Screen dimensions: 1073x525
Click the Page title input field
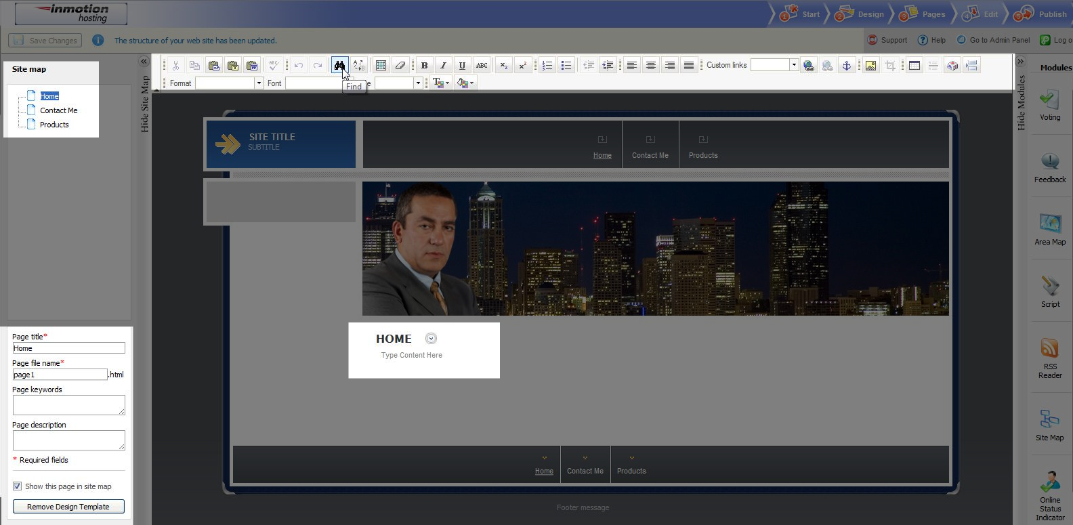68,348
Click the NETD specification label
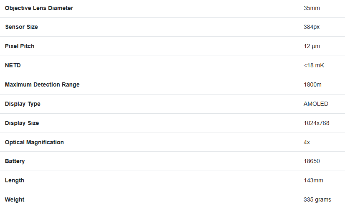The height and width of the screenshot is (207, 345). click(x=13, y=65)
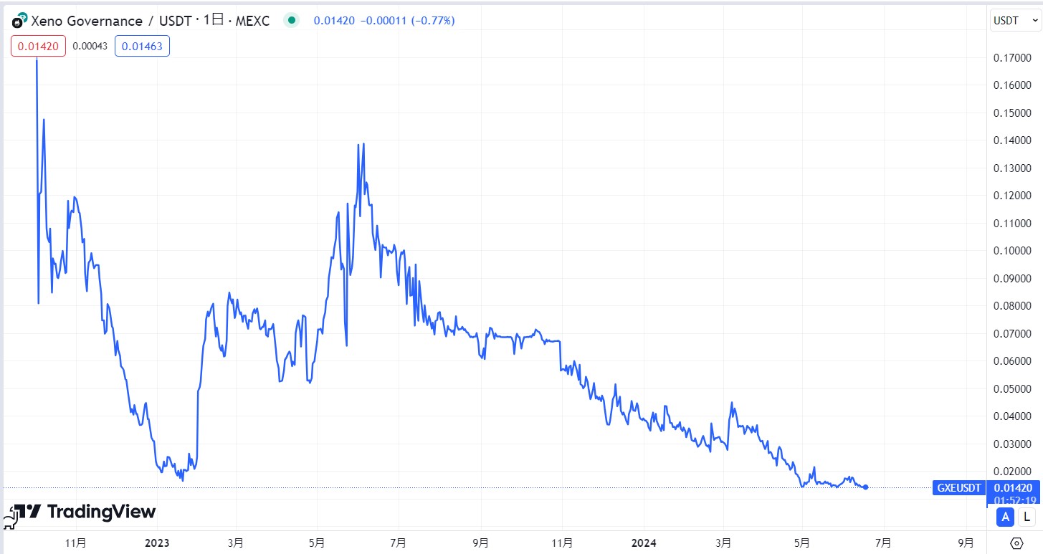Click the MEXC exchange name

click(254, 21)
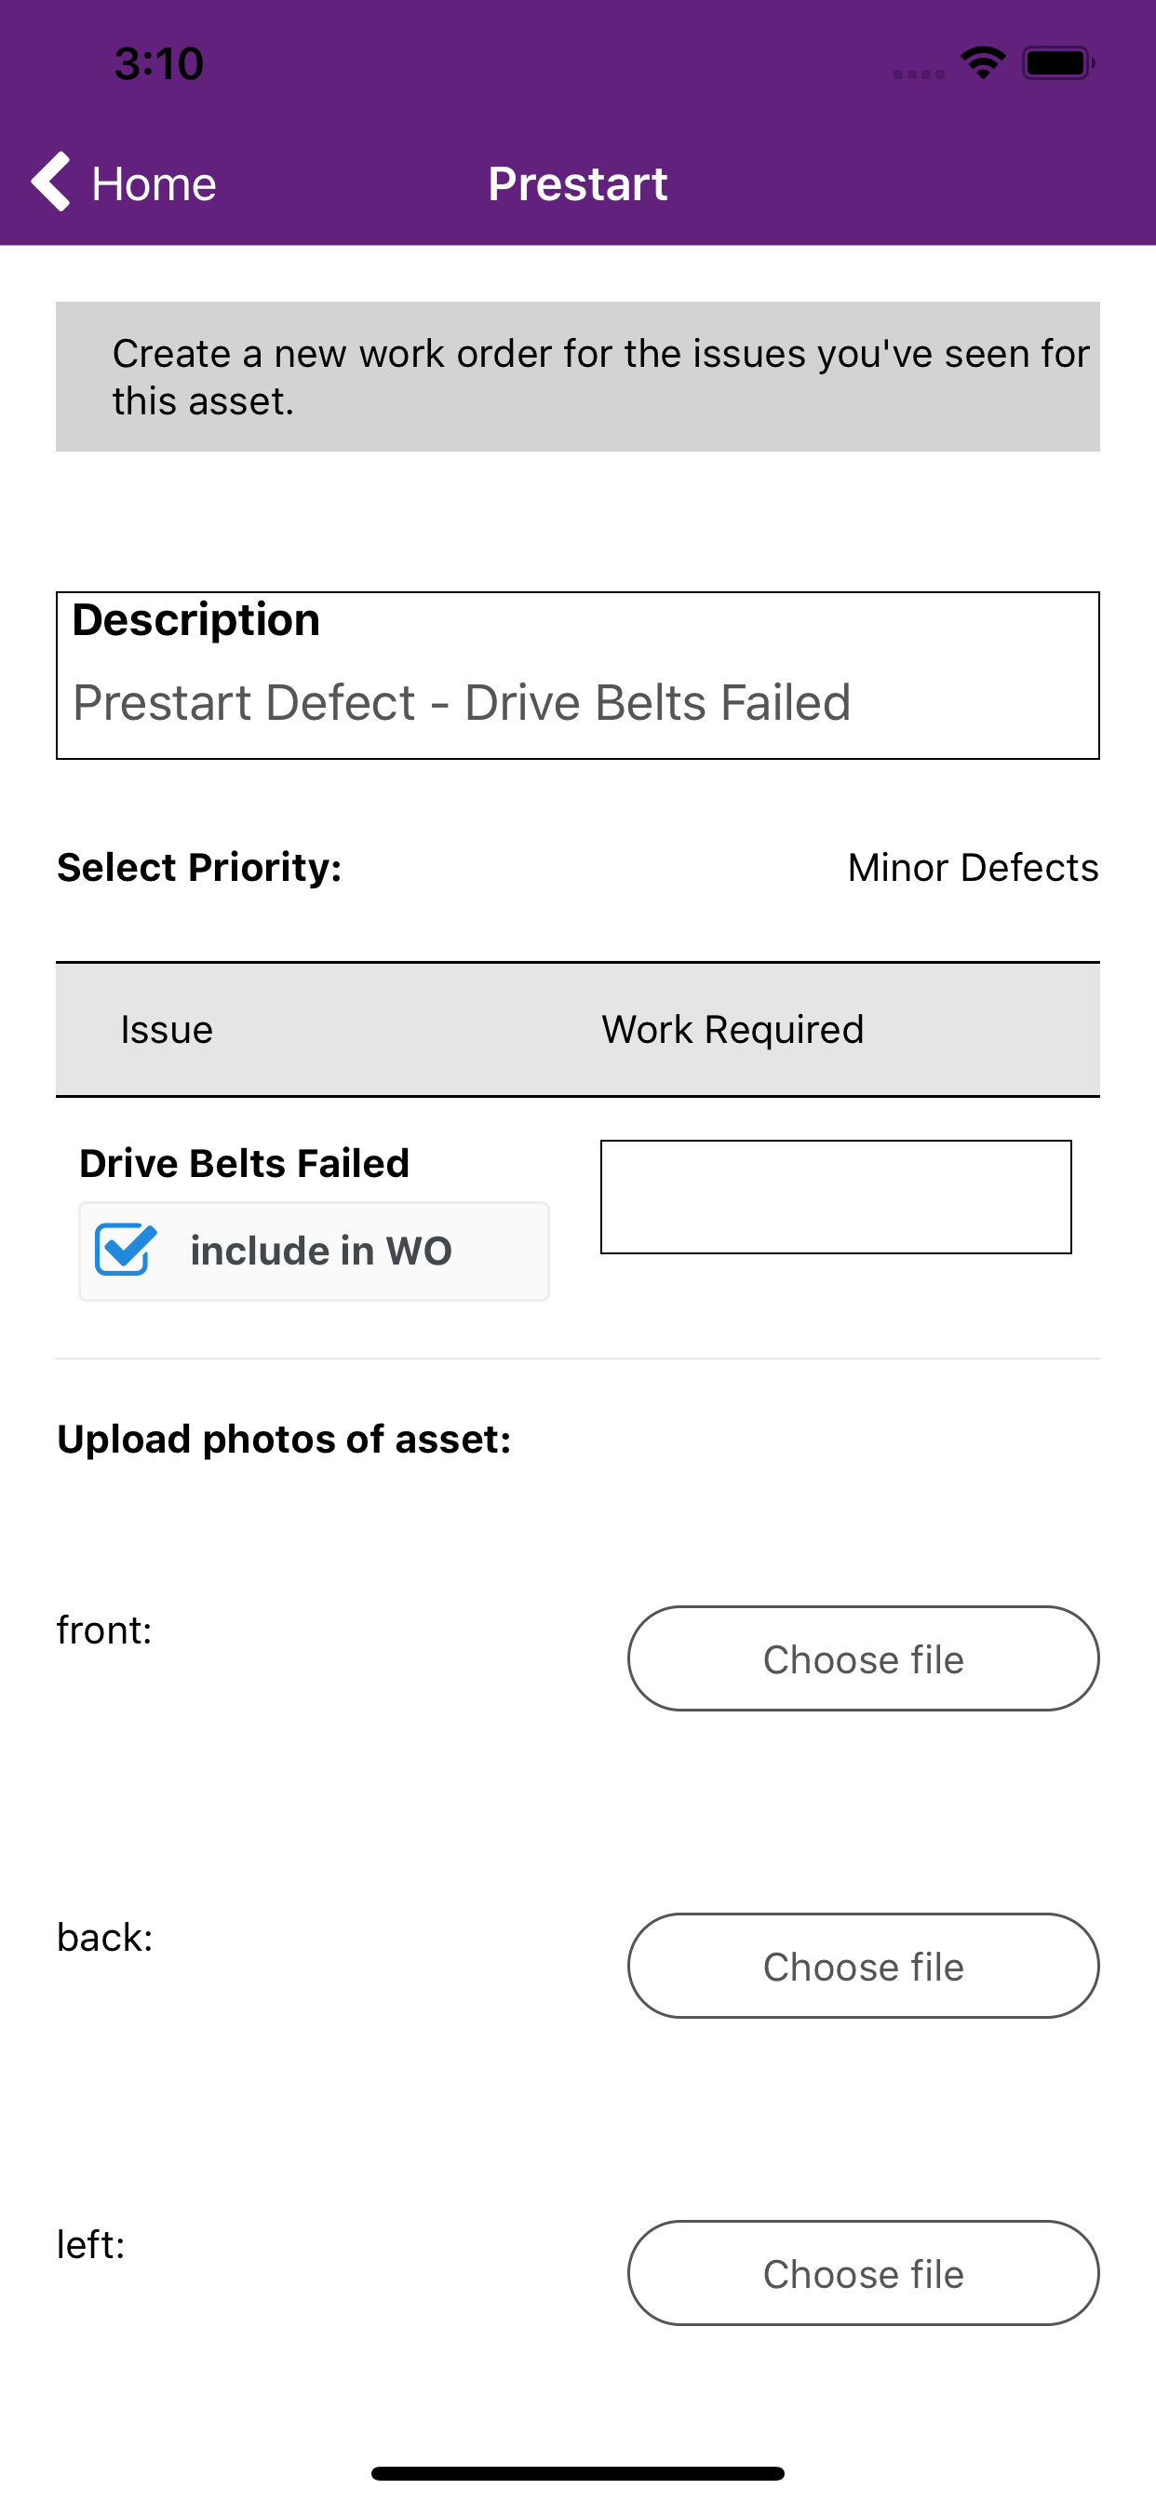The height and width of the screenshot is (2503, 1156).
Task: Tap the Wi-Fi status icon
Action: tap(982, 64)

→ **Task brief**: Leave the pictures aside and give every entry above again word for word.

→ **Exercise output**:
Screen dimensions: 1073x525
Click the Page title input field
68,348
Click the NETD specification label
The height and width of the screenshot is (207, 345). click(x=13, y=65)
Click the MEXC exchange name

click(254, 21)
The height and width of the screenshot is (2503, 1156).
Task: Tap the Wi-Fi status icon
Action: tap(982, 64)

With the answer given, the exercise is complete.